I vissuti ricorrenti di cui siamo testimoni in seduta hanno spesso a che fare con la perdita, l’esilio, l’alienazione, la nostalgia, la violenza. Queste persone spesso hanno vissuto cose infernali, si sono salvati la pelle ad un prezzo che non potremo mai capire, e cosa ne fanno della violenza che hanno dentro di sé, sia quella subita che quella perpetrata? Oltre ad aspetti contestuali di natura economica, geopolitica e istituzionale, di cui dobbiamo essere a conoscenza come professionisti, tali vissuti se non elaborati possono portare ad esiti infausti per noi e per loro, dalla radicalizzazione all’autodistruzione il cui costo è pagato dalla società tutta.
Ascoltando come psicologo le storie dei ragazzi stranieri, quali emozioni provi?
Il lavoro con i minori è un lavoro complesso ed emotivamente difficile, che ci mette molto in discussione come professionisti, ci interroga sulle nostre categorie di riferimento e sul potere che queste categorie hanno sull’altro.

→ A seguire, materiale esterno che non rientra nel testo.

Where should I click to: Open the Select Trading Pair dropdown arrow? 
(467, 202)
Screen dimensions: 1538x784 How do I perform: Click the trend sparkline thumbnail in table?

Ritengo tuttavia che un buon lavoro di rete, e in questa includo tutte le persone coinvolte nella loro presa in carico e nella cogestione e co-progettazione del loro percorso di integrazione (educatori, antropologi, assistenti sociali, avvocati, psichiatri, rappresentanti delle istituzioni politiche e religiose del territorio, ecc.), sia necessario in un’ottica preventiva e non solo emergenziale, affinché questi ragazzi passino dall’erranza all’itineranza, cioè possano essere consapevoli del proprio progetto migratorio anziché subirlo soltanto.